7 Kentteki kargaşaya güler o, Sürücünün bağırdığını duymaz.
He laugheth at the tumult of the city, and heareth not the shouts of the driver;
8 Otlamak için tepeleri dolaşır, Yeşillik arar.
The range of the mountains is his pasture, and he searcheth after every green thing.
9 “Yaban öküzü sana kulluk etmek ister mi? Geceyi senin yemliğinin yanında geçirir mi?
Will the buffalo be willing to serve thee, or will he lodge by thy crib?
10 Sabanla yarık açsın diye ona bağ vurabilir misin?
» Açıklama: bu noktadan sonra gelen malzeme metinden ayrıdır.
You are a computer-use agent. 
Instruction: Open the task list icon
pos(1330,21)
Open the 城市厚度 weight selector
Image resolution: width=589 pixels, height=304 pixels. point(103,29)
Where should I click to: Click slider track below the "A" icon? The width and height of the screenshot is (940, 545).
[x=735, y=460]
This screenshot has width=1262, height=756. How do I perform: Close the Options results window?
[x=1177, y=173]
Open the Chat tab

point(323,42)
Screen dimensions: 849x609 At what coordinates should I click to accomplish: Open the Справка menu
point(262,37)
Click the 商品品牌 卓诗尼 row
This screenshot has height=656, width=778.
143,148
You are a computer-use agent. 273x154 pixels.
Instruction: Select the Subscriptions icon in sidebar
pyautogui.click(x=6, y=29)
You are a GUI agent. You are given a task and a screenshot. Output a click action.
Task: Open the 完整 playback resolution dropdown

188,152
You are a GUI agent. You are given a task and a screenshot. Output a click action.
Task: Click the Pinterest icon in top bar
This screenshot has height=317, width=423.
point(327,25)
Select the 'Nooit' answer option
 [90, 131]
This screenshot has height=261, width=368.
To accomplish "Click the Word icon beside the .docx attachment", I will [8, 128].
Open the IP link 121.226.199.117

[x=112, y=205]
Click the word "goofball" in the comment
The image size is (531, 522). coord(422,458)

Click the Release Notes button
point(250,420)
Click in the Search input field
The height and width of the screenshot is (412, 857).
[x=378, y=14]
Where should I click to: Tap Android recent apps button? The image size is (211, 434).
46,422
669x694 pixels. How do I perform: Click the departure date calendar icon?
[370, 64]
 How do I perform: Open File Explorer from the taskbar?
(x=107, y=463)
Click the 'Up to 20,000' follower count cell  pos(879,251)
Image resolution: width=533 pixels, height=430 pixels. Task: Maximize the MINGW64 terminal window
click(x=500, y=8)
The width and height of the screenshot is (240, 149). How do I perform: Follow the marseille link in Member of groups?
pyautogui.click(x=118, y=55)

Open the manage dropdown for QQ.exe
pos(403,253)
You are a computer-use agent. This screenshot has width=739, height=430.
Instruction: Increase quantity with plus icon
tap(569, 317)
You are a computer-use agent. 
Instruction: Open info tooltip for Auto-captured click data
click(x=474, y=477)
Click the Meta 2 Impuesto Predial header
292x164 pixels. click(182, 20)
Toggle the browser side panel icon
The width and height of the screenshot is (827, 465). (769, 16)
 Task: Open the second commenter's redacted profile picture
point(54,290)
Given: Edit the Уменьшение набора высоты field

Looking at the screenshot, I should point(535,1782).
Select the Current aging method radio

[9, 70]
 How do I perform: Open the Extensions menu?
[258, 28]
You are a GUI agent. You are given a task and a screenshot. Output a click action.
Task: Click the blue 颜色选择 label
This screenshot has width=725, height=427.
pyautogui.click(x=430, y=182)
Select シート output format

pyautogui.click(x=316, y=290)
Arkanda, ovalarda tırmık çeker mi?
Canst thou bind the buffalo with his cord in the furrow? or will he harrow the valleys after thee?
11 Çok güçlü diye ona bel bağlayabilir misin? Ağır işini ona bırakabilir misin?
Wilt thou put confidence in him, because his strength is great? and wilt thou leave thy labour to him?
12 Ekinini getireceğine, Buğdayını harman yerinde toplayacağına güvenir misin?
Wilt thou trust him to bring home thy seed, and gather it into thy threshing-floor?
13 “Devekuşunun kanatları sevinçle dalgalanır, Ama leyleğin kanatları ve tüyleriyle kıyaslanamaz.
The wing of the ostrich beats joyously — But is it the stork's pinion and plumage?
14 Devekuşu yumurtalarını yere bırakır, Onları kumda ısıtır,
For she leaveth her eggs to the earth, and warmeth them in the dust,
15 Ayak altında ezilebileceklerini, Yabanıl hayvanlarca çiğnenebileceklerini düşünmez.
And forgetteth that the foot may crush them, or that the beast of the field may trample them.
16 Yavrularına sert davranır, kendinin değilmiş gibi, Çektiği zahmetin boşa gideceğine üzülmez.
She is hardened against her young ones, as though they were not hers; her labour is in vain, without her concern.
17 Çünkü Tanrı ona bilgelik bağışlamamış, Anlayıştan pay vermemiştir.
For God hath deprived her of wisdom, and hath not furnished her with understanding.
18 Yine de koşmak için kabarınca Ata ve binicisine güler.
What time she lasheth herself on high, she scorneth the horse and his rider.
19 “Sen mi ata güç verdin, Dalgalanan yeleyi boynuna giydirdin?
Hast thou given strength to the horse? hast thou clothed his neck with the quivering mane?
20 Sen misin onu çekirge gibi sıçratan, Gururlu kişnemesiyle korku saçtıran?
Dost thou make him to leap as a locust? His majestic snorting is terrible.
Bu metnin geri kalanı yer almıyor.